A Not So Rare Problem

There are multiple pathways to overcome gene therapy manufacturing challenges at the small scale. But a solution that addresses the production bottleneck for the whole field – unlocking therapies for dozens of diseases, each encompassing tens of thousands of patients – remains elusive.

Gene therapies were initially developed to find treatments for patients with “rare” diseases and few (or no) treatment options available.  It’s still a struggle in the field to appreciate the scope of the challenges ahead as this therapeutic approach moves from rare to not-so-rare patient populations. We often get asked “what does rare really mean?” When you consider these five observations, you’ll realize that rare is not so rare after all (1):

• Today, there are thought to be over 7000 distinct rare diseases – and this figure is likely an underestimation.
• Globally, 400 million people are affected by rare diseases (there are 30 million people in the US alone – that’s one in ten of the total population).
•  Rare diseases impact more people than cancer and AIDS combined.
• About 50 percent of people affected by rare diseases are children.
• Over 80 percent of rare diseases have identified genetic origins.

That’s a lot of patients to develop and manufacture treatments for! Clearly, there are many people – hundreds of millions around the world – who might benefit from access to gene therapies. Yet treatments remain woefully underdeveloped; in the US, over 90 percent of all rare diseases do not have a single FDA-approved treatment.

The first step is to forget about the concept of rarity, instead focusing on removing obstacles so that all patients with genetic diseases receive attention. Enabling access to therapies to the greatest extent possible can be a resource problem – particularly when we consider the scope and scale of manufacturing. Right now, it takes a great deal of time and effort to develop, scale, and manufacture a gene therapy.

Let’s work through an example: one 1000 L bioreactor can produce sufficient material to treat 10–20 patients using the most common form of gene therapy. From start to finish, it can take 6–12 months and millions of dollars to manufacture one 1000 L lot of drugs in a bioreactor. If we consider the 7000 different rare diseases known today, and the 400 million people globally who need treatment, we can quickly see how demand so easily overwhelms current manufacturing capabilities.

Compounded by demanding analytical and quality specifications, the obstacles to manufacture drugs for just one clinical trial can make it hard for companies to focus on a single gene therapy, let alone develop a pipeline for multiple rare diseases. Manufacturing is highly capital intensive, requiring specialized buildings, rooms, and equipment. And, on top of that, the pool of talent and expertise in current gene therapy “good manufacturing practices” is limited. It’s fair to say that supply–demand mismatches are significant across the entire industry.
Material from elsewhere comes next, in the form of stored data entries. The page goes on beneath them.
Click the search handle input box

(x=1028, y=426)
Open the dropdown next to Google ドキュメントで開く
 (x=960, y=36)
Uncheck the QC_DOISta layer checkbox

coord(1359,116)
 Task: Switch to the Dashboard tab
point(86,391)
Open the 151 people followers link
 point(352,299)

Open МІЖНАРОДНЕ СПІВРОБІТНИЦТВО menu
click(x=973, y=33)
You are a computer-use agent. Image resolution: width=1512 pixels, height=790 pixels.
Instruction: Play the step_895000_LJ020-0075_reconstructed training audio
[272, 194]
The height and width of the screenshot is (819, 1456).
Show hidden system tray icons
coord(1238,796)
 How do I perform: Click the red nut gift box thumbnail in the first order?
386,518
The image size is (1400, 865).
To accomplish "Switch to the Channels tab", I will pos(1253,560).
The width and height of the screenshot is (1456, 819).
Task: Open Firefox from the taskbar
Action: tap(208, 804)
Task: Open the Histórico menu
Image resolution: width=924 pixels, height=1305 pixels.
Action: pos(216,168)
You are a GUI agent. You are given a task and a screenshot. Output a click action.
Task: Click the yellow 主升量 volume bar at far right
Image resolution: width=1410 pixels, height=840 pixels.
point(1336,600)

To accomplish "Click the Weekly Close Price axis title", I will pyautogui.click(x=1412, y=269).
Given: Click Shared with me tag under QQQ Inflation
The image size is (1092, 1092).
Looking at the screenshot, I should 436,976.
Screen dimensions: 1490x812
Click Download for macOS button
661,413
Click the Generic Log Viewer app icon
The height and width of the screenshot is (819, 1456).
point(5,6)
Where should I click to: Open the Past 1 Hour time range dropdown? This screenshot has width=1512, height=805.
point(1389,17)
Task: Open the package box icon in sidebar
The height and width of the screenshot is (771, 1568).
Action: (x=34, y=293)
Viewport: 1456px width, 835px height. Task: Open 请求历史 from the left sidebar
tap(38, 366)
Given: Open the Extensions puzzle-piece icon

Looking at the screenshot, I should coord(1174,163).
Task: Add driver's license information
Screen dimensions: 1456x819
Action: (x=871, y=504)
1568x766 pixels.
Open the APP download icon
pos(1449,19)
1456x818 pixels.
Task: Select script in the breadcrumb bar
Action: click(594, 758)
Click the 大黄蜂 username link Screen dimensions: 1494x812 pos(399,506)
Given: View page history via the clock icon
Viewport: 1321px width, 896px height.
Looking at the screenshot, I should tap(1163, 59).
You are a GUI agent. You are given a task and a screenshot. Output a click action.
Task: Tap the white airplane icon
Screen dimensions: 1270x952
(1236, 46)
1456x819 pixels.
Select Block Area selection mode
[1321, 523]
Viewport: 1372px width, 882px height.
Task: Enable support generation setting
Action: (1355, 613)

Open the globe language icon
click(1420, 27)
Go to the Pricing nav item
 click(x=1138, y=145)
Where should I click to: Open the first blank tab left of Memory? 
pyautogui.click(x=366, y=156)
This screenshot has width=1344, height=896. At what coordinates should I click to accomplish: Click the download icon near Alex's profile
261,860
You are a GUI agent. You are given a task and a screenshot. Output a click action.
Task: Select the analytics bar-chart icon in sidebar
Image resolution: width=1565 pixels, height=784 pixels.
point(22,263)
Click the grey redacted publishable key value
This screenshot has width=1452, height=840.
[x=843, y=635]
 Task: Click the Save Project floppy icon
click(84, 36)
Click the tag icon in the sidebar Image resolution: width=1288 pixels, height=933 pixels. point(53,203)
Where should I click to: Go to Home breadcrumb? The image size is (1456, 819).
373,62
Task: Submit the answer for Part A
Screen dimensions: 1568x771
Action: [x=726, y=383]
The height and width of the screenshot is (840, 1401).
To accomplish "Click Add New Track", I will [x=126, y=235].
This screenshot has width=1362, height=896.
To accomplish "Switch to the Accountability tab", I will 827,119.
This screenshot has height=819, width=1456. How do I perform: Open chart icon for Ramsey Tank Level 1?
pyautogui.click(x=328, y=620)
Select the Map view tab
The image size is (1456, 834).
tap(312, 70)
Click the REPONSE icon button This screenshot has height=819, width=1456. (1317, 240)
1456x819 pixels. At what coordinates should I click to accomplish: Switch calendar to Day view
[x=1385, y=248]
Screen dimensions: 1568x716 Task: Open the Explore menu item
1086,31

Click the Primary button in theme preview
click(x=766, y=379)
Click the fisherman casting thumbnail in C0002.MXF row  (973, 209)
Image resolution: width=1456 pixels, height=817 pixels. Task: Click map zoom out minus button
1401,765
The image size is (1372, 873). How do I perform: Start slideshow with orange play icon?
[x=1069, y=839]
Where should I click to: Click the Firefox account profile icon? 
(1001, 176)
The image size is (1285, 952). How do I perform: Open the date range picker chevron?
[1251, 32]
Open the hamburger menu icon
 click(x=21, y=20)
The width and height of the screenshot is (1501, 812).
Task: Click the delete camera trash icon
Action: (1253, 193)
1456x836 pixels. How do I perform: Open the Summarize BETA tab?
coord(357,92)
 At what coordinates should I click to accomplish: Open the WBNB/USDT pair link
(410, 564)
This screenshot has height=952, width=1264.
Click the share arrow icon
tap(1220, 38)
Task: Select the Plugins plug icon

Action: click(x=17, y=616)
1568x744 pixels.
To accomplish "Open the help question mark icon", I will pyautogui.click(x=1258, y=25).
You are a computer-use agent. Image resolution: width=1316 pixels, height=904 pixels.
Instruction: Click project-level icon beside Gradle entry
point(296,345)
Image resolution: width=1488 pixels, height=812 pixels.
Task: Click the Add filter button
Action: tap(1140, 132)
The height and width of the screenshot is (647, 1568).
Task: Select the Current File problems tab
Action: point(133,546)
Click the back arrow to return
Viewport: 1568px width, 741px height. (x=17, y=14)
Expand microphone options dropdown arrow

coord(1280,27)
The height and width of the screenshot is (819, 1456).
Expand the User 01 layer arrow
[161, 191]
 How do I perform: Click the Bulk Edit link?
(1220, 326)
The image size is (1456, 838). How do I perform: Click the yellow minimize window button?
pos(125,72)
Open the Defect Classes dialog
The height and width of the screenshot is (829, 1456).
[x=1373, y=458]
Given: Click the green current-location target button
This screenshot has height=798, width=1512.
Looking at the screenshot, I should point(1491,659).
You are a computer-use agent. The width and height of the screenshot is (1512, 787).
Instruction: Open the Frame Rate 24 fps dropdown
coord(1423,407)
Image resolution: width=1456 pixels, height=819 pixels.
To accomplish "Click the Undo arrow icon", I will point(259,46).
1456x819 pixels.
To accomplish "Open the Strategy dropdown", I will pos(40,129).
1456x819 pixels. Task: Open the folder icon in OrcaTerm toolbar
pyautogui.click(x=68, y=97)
Despite all these issues, we have seen successes in gene therapy. There are many novel drug candidates in the preclinical stage, and many others in clinical trials – each one offering hope for patients who may have no other option. But what good are they if there is nowhere to produce them in a timeframe that makes sense, given that time is the enemy for patients?

Scientists and doctors worldwide are working on solutions for millions of patients who need new treatments, and companies need innovative manufacturing solutions to bring their therapies to market. Let’s turn their hope into reality by enabling the solutions we know exist.